Efeito bolha: o problema agravado pelas redes sociais

Enviada em 12/03/2023

Efeito bolha e as redes sociais

A Constituição Federal de 1998 defende o direito à informação. No entanto, as redes sociais, de certa forma, vêm dificultando o cumprimento desse direito por meio do agravamento do chamado efeito bolha, que é causado pelos algoritmos dessas plataformas e pela falta de busca por outras fontes de informação.

O principal fator causador do efeito bolha são os algoritmos existentes nos sistemas de redes sociais como o Facebook. Assim, com o tempo, esses algoritmos acabam filtrando os conteúdos mostrados de modo que o usuário só tenha acesso a materiais que tratam de um determinado assunto ou ponto de vista, tornando mais difícil o acesso a informações mais diversificadas e a opiniões mais variadas. Dessa maneira, o efeito bolha é causado e agravado pelos algoritmos das redes sociais. Além disso, essa preferência também é causada pelos algoritmos dessas plataformas, que exibirão ao usuário apenas conteúdos pelos quais ele se interessará.

Além disso, esse efeito geralmente ocorre com as pessoas sem sequer que elas percebam. Assim, torna-se necessária a criação de programas de conscientização sobre os perigos dessa excessiva seleção de informações, para que as pessoas se atentem e não caiam mais nessas “armadilhas”.

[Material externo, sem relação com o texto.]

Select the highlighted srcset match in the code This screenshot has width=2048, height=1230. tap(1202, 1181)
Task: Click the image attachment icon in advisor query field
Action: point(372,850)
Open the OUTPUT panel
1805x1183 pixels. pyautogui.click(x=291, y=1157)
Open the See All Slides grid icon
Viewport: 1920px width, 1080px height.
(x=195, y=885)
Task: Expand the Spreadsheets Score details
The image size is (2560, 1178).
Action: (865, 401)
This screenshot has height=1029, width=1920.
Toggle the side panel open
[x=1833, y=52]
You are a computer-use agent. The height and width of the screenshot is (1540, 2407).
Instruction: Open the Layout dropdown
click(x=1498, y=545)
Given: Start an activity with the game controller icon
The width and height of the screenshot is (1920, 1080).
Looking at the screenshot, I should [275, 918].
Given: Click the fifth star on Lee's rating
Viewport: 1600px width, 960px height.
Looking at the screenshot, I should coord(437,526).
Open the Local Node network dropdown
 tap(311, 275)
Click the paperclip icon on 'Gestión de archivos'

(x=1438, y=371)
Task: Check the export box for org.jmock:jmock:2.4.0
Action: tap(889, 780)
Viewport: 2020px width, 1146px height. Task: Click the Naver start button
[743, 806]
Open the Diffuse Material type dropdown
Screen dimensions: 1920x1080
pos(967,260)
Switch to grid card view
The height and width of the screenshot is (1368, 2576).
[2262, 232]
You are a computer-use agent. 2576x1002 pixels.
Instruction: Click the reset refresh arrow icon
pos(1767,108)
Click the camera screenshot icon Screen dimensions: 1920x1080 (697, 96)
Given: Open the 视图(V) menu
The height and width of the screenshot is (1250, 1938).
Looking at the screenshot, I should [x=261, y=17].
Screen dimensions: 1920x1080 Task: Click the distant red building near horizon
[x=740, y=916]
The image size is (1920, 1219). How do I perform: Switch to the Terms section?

O documentário “O dilema das redes relata os problemas que a internet, redes sociais, sites e aplicativos podem causar à saúde psicológica das pessoas. Com isso, ex-funcionários da área de tecnologia explicam como funcionam os algoritmos e como isso influencia no uso das redes em nosso cotidiano. Em primeiro lugar, vale ressaltar que a forma como cada um utiliza a internet, dá origem a bolhas de conteúdo. Consoante a isso, partindo da teoria de Durkheim de que a sociedade é como um corpo biológico, entende-se que para tal funcionar bem, precisa que suas inevitáveis bolhas sociais trabalhem em conjunto, utilizando seus variados pontos de vista na criação de um mundo igualitário. Esse “isolamento” tem custos pessoais e culturais podendo gerar consequências sociais como o racismo, xenofobia, bullying, homofobia.